Scientists have used artificial intelligence to overcome a huge challenge for producing near-limitless clean energy with nuclear fusion.

A team from Princeton University in the US figured out a way to use an AI model to predict and prevent instabilities with plasma during fusion reactions.

Nuclear fusion has been hailed as the “holy grail” of clean energy for its potential to produce vast amounts of energy without requiring any fossil fuels or leaving behind any hazardous waste.

A visualisation of a nuclear fusion reactor (iStock/ Getty Images)

The process mimics the same natural reactions that occur within the Sun, however harnessing nuclear fusion energy has proved immensely difficult.

In 2022, a team from the Lawrence Livermore National Laboratory in California achieved the first ever net energy gain with nuclear fusion, meaning they were able to produce more energy than was input for the reaction.
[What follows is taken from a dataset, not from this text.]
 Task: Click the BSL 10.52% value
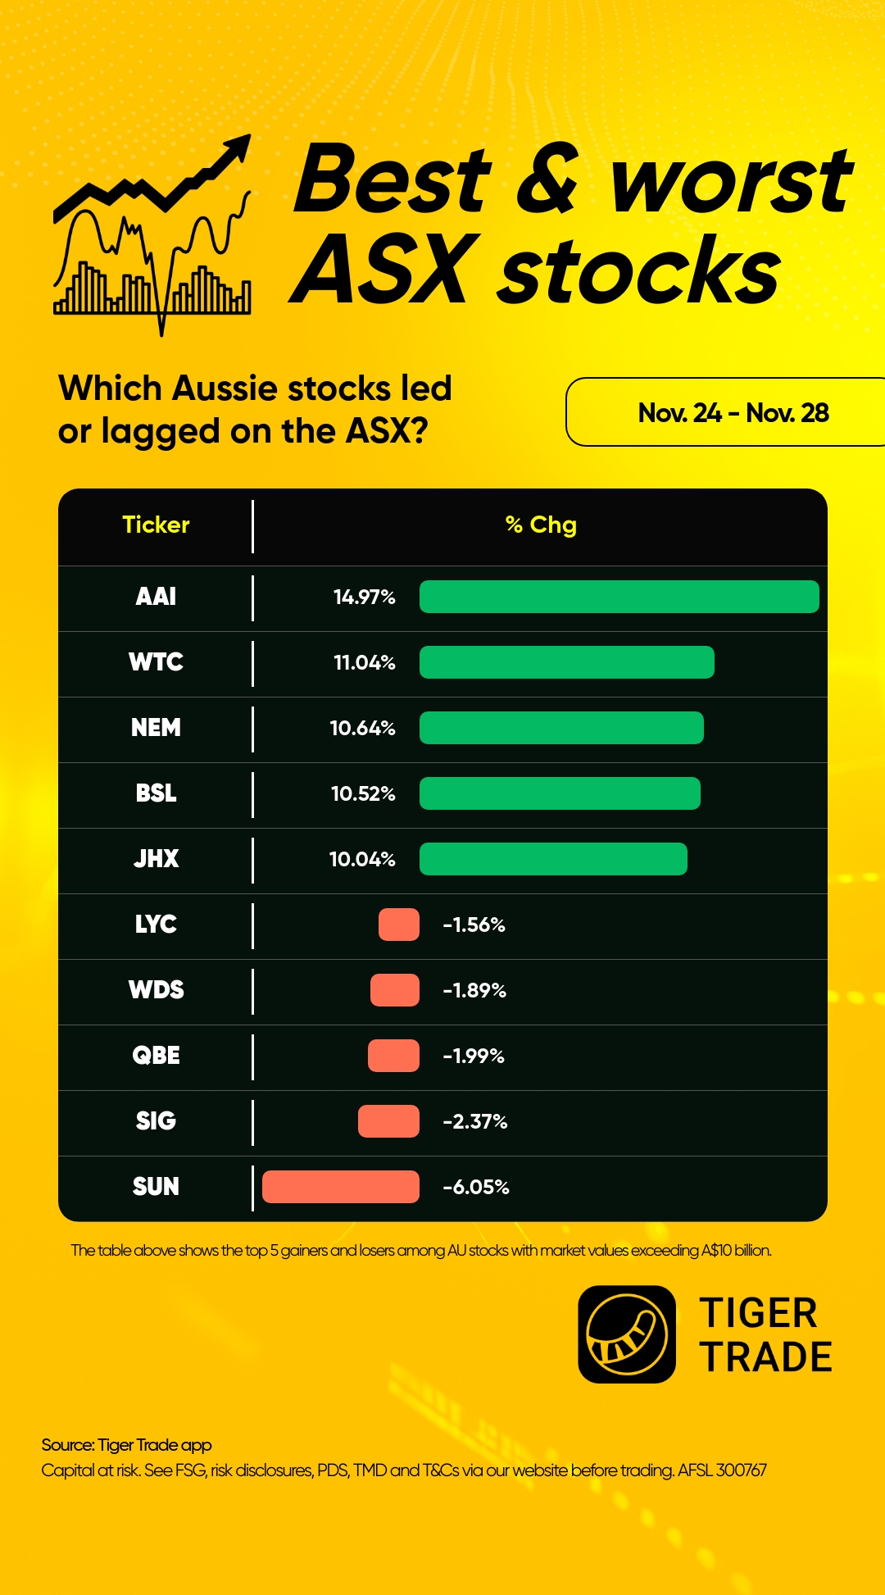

It was only a small amount – roughly enough to boil a kettle – but it represented a major milestone towards achieving it at scale.

Lawrence Livermore National Laboratory announced a major breakthrough with nuclear fusion on 13 December, 2022 (US Department of Energy)
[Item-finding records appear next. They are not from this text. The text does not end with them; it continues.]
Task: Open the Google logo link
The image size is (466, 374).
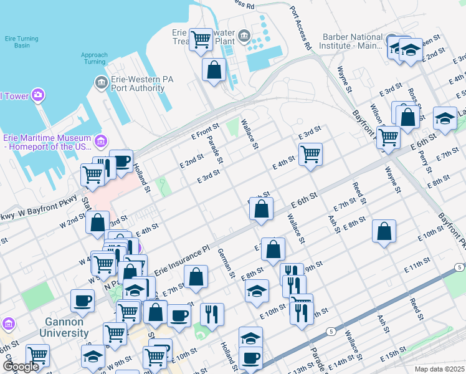Action: click(21, 367)
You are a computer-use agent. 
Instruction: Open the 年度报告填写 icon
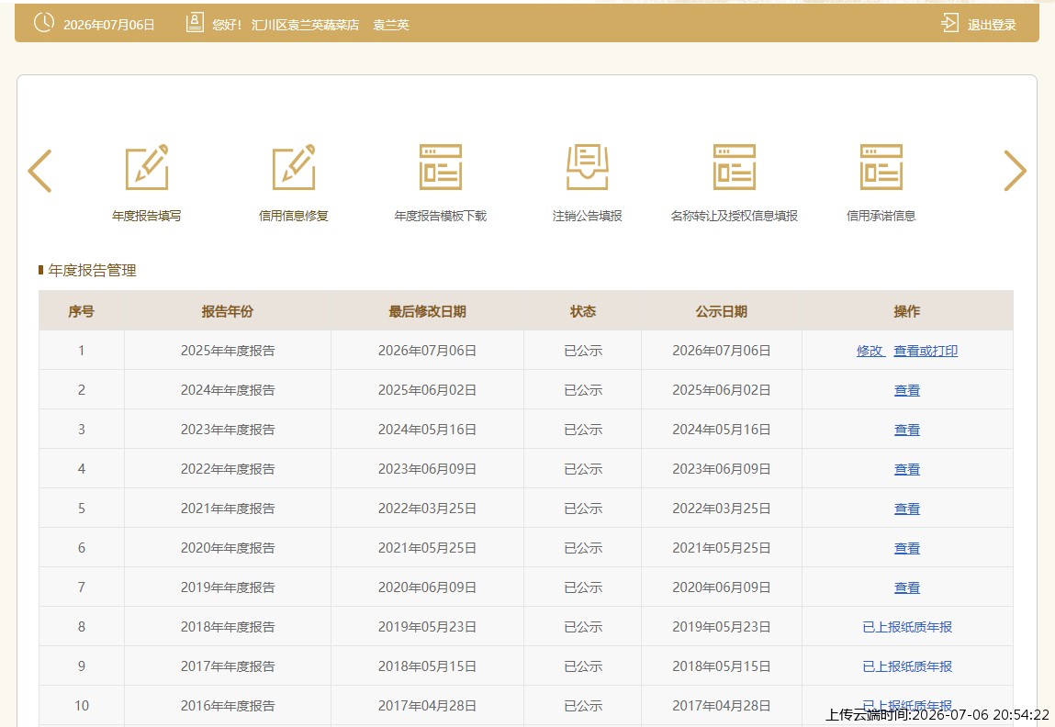[x=147, y=167]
The latest success means another significant obstacle has been passed, with the AI capable of recognising plasma instabilities 300 milliseconds before they happen – enough time to make modifications to keep the plasma under control.

The new understanding could lead to grid-scale adoption of nuclear fusion energy, according to the researchers.

“By learning from past experiments, rather than incorporating information from physics-based models, the AI could develop a final control policy that supported a stable, high-powered plasma regime in real time, at a real reactor,” said research leader Egemen Kolemen, who works as a physicist at the Princeton Plasma Physics Laboratory where the breakthrough was made.

The latest research was published in the scientific journal Nature on Wednesday in a paper titled ‘Avoiding fusion plasma tearing instability with deep reinforcement learning’.

“Being able to predict instabilities ahead of time can make it easier to run these reactions than current approaches, which are more passive,” said SanKyeun Kim, who co-authored the study.

“We no longer have to wait for the instabilities to occur and then take quick corrective action before the plasma becomes disrupted.”